Given his past in the house, Thomas is somewhat of an outcast. He is continuing to see his redundancy and feels hostility from the rest of the house, so he interviews for a new position. It does not go well. Not only would he have to fill various roles (chauffeur and valet and footman), the man who is interviewing him seems to sense that Thomas prefers men and is prejudiced against him for it. Poor Thomas. I would never have thought, during the first season, that there would come a time when I would feel bad for Thomas. So does Baxter, but he does not want her pity or sympathy, so he is simultaneously hated and ostracizing himself.

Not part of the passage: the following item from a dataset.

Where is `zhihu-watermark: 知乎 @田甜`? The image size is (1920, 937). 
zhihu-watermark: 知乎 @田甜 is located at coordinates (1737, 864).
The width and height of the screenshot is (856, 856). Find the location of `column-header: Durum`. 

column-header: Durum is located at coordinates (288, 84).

Mrs. Hughes and Mr. Carson are having more problems with their wedding planning, but this time it is about location. Lady Mary is insistent that the reception should take place at Downton Abbey. Mrs. Hughes feels that, since it is her wedding day, it should take place somewhere else. She rightly feels that Downton is just the place she works and not who she is. However, Carson has always had a soft spot for Lady Mary and does not want to go against her wishes. This is not resolved by the end of the episode, and I do hope Mrs. Hughes wins. After all, if it were held at Downton Abbey, I doubt that Lady Mary would be doing any of the work setting up the reception. She is saying that they can use the space, but not that they won’t have to do all of the work of getting it ready for the reception.

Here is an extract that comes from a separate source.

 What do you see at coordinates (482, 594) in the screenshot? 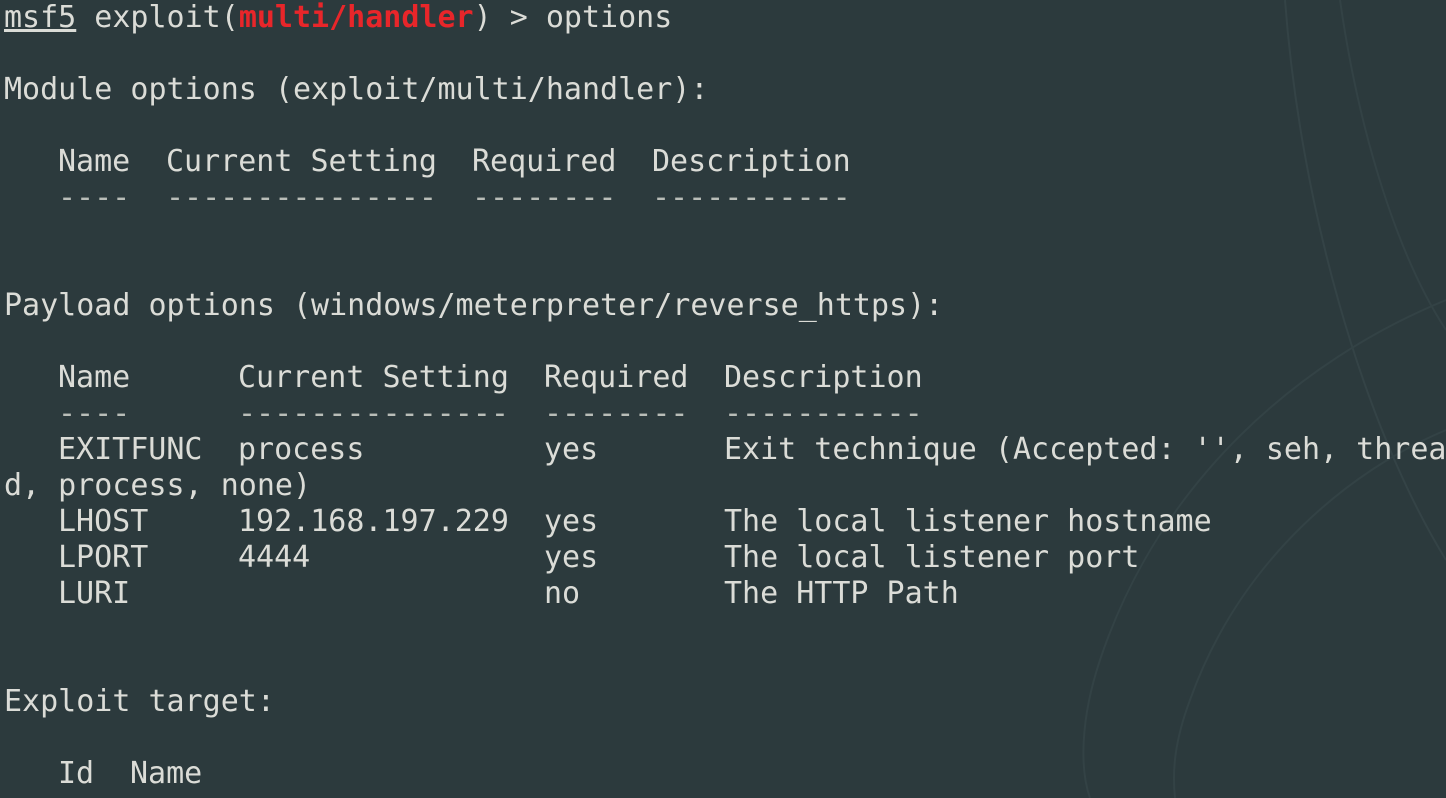
I see `table-row-luri: LURI no The HTTP Path` at bounding box center [482, 594].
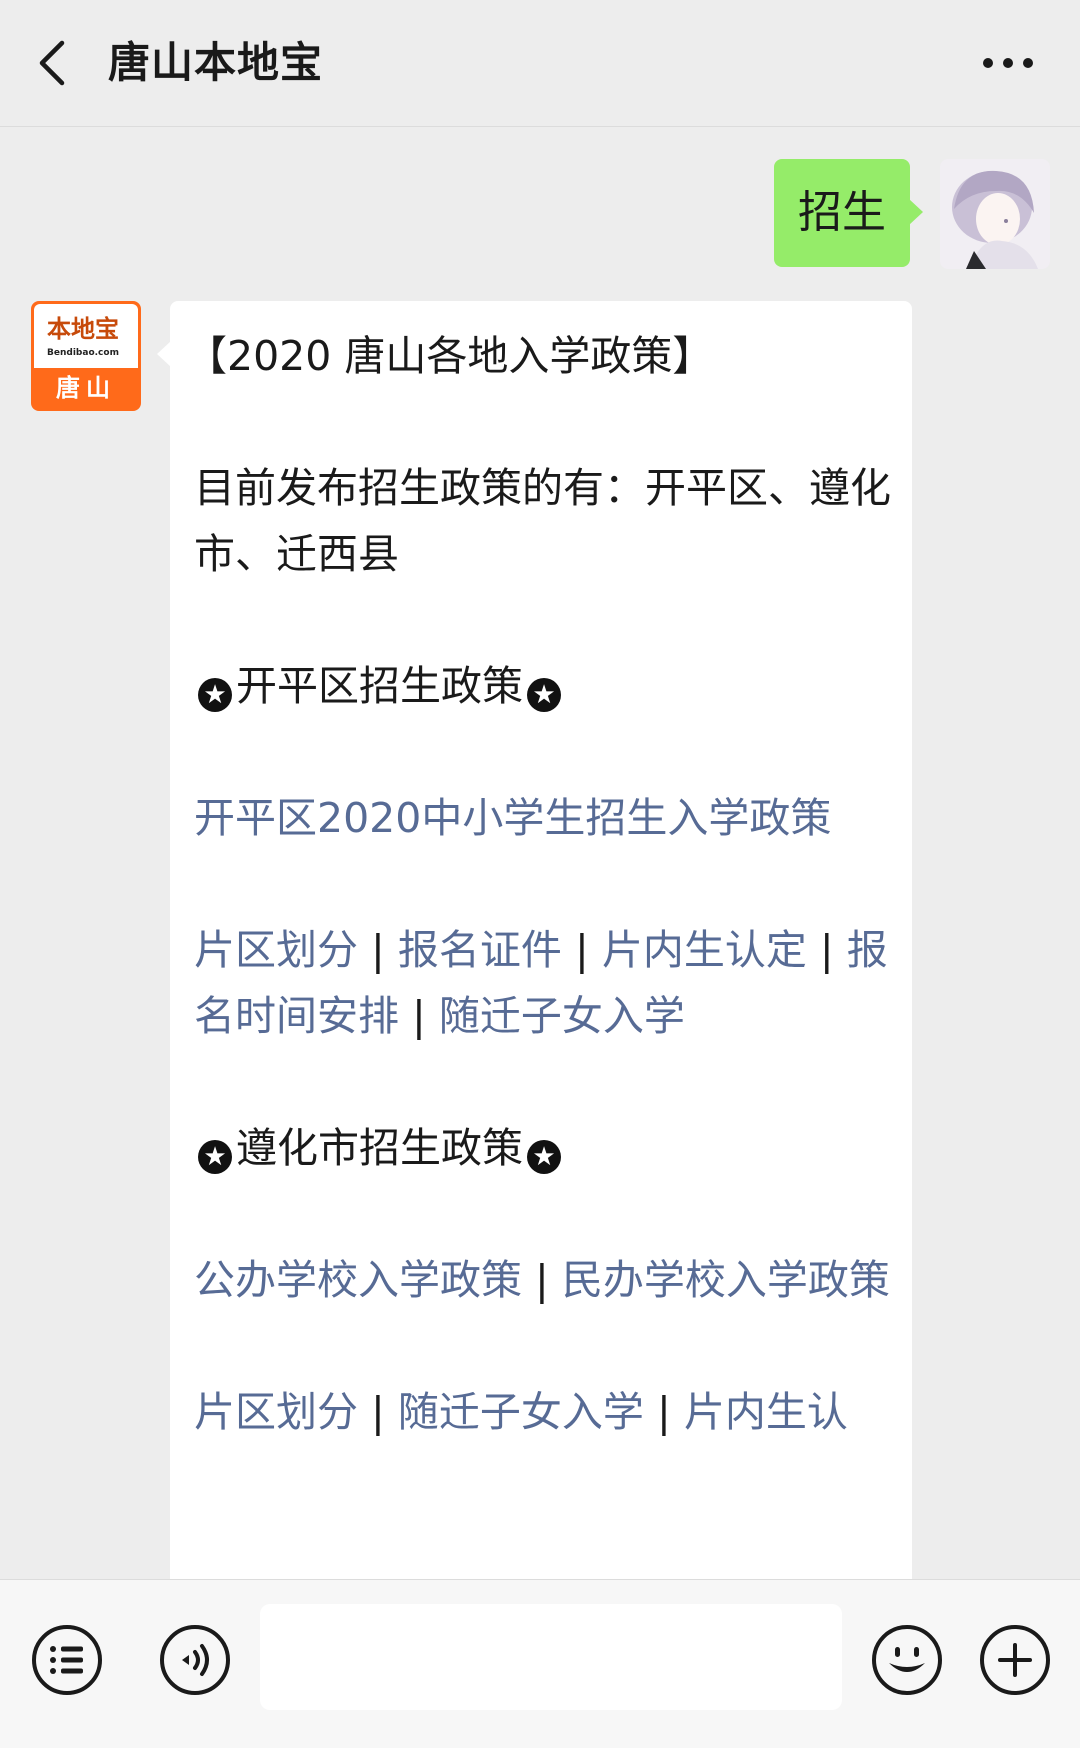 This screenshot has width=1080, height=1748. I want to click on policy-link-paragraph: 公办学校入学政策 | 民办学校入学政策, so click(544, 1280).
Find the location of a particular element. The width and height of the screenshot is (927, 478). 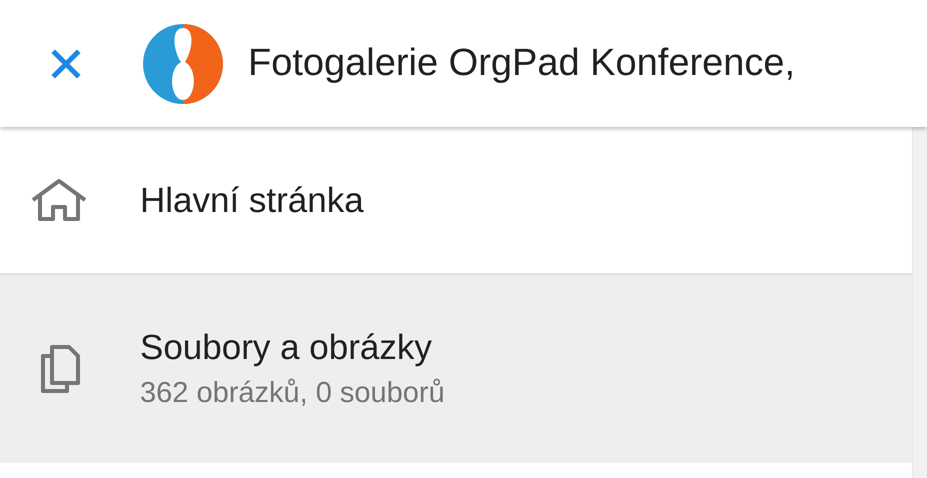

The Dowager Countess and Isobel are still fighting over the hospital. Each are trying to gain votes to their own side, and despite my deep admiration of Dame Maggie Smith, I feel that Isobel is bound to win this fight. It is all about change and progress, and this series has always been on the side of change.
Lady Mary is taking her role as the new agent, and her first course of action is to enter one of Downton Abbey’s prized pigs into a local competition. Hence the visit to the Drewes’ farm described earlier. During the showing of the pigs, Mrs. Drewe arrives and lurks in a most sinister way. When Lady Mary wins, everyone is distracted and Marigold disappears. It does not take Mr. Drewe long to realize what has happened. He drives with Lord and Lady Grantham and Lady Edith to his farm (leaving Lady Mary, poor thing, to be miffed about having to find her own way home). Just as Mr. Drewe suspected, he finds his wife with Marigold in one of the more chilling scenes of the series. I can sympathize with Mrs. Drewe (having the daughter that she always wanted, and then having her taken away by wealthy, entitled people), but the scene was presented in an extremely creepy way. Mr. Drewe takes the child from his wife and brings her back to her family, agreeing that he should find a new place as soon as possible.

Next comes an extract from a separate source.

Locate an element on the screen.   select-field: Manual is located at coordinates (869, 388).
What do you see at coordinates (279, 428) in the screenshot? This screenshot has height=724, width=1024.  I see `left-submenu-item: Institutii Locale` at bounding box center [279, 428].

I do wish that this season had brought new storylines. Instead, we get a rehash of the secret daughter drama and more Anna troubles. It would be a better solution, since the Drewes have otherwise been such good tenants, for Edith to finally move to London with Marigold. But then Mr. Mason needs a place, so it seems that the Drewes must go. Given the difficulty Mr. Mason is having, would it really be that easy for Mr. Drewe to relocate his family? And London really is the best place for Lady Edith and Marigold, which makes the resolution all the more frustrating. I had high expectations since this will be the last season, but everything has a very Cold Comfort Farm feel to it. Lady Edith, if you are unhappy, do something about it. That is all.